The importance of training future experts

One of the very highest priority items identified is training future blood safety experts. Those now entering the field have not lived through the HIV, HBV, and HCV epidemics. Formalizing and documenting existing informal response infrastructure, as accomplished by this task force report, will provide a record of a fading collective memory. The blood safety community must engage junior investigators to actively participate and to take leadership roles in future responses to EIDs.

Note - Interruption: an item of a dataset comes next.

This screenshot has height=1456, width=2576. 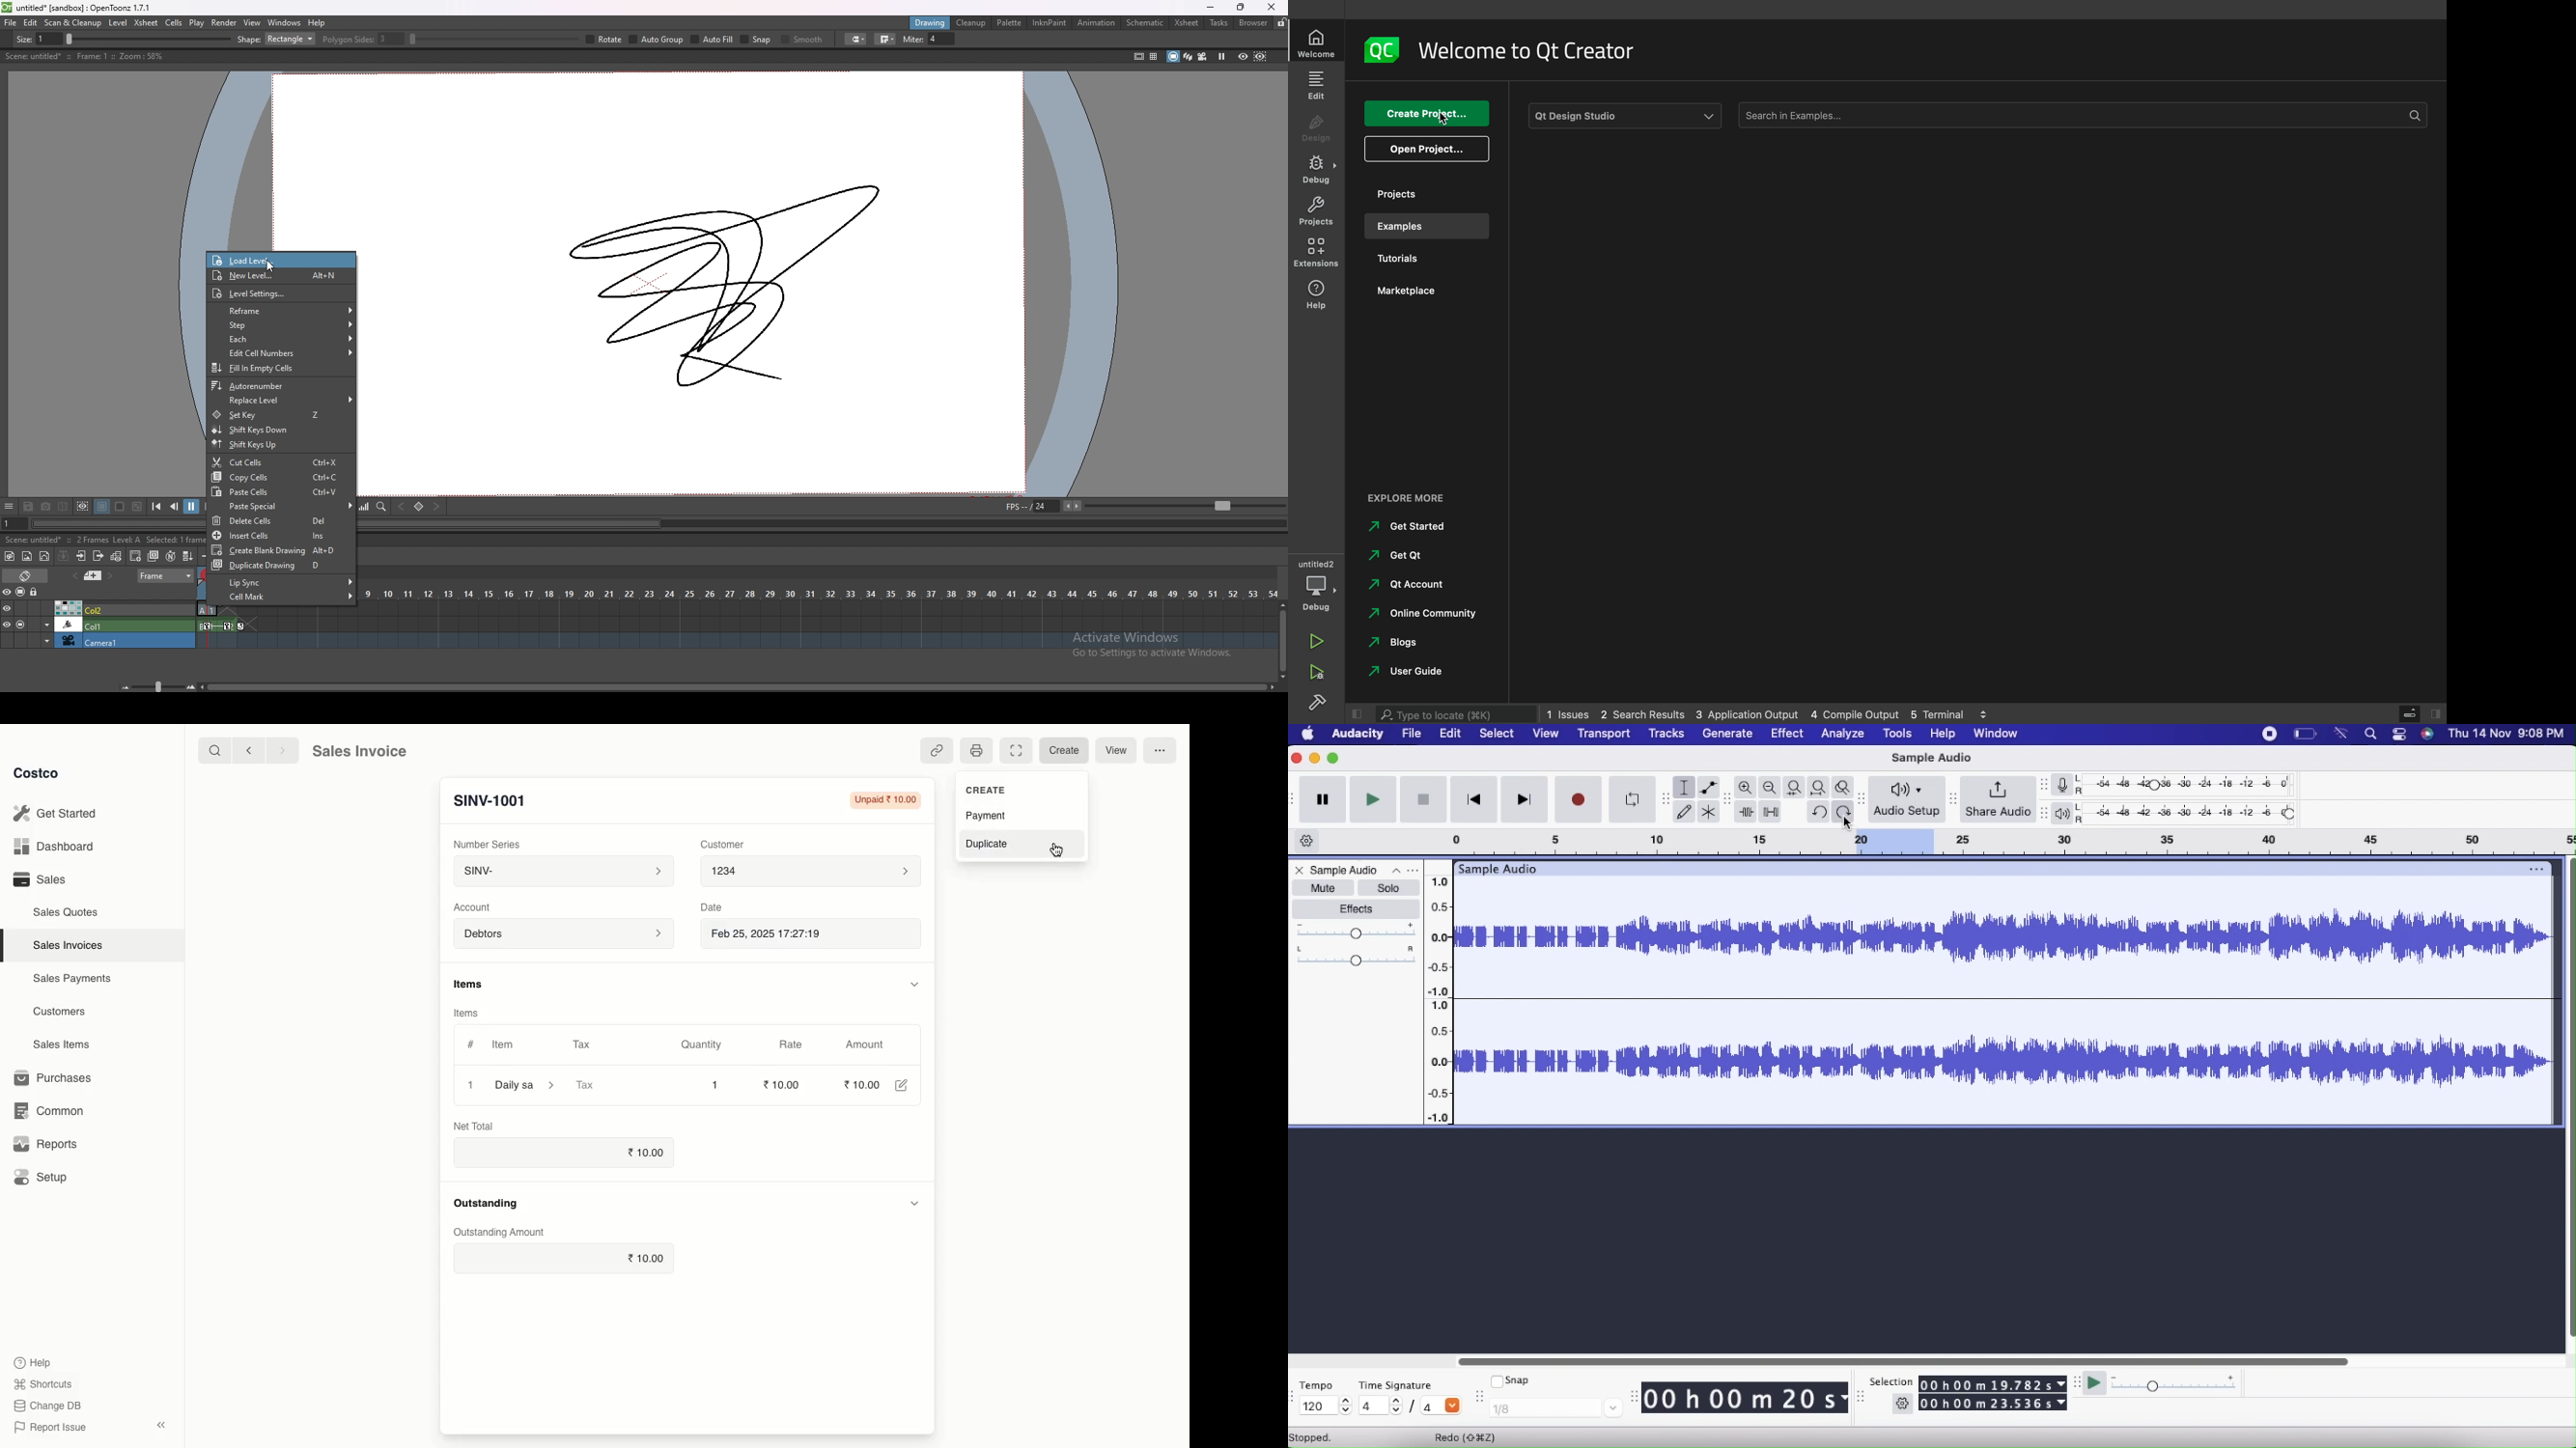 What do you see at coordinates (41, 880) in the screenshot?
I see `Sales` at bounding box center [41, 880].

The task force suggested that the blood safety community should:

Formalize and document the existing informal response infrastructure to help mitigate the effects of a fading collective memory.

Engage junior investigators to actively participate in responses to EIDs, including assuming leadership roles in and formalizing all aspects of the EID response effort in both government and the broader scientific and blood safety community.

Next steps

In the months after this workshop, AABB (through the EID group of its Transfusion‐Transmitted Disease Committee responsible for the EID supplement ) agreed to lead an effort to formulate and manage such a risk assessment. The critical components outlined in this article will be integrated, for example, horizon scanning, outlines for appropriate research studies (e.g., repository, prospective questionnaire, recipient tracing), interventions that would need to be considered, pilot studies, international participation, funding as needed, and integration into blood center operations. The involvement of individuals with a focus for planning the future is necessary to meet the major themes: recognition, risk assessment development, research, and training future experts.

CONFLICT OF INTEREST

The authors do not have any conflict of interest with the contents of this paper.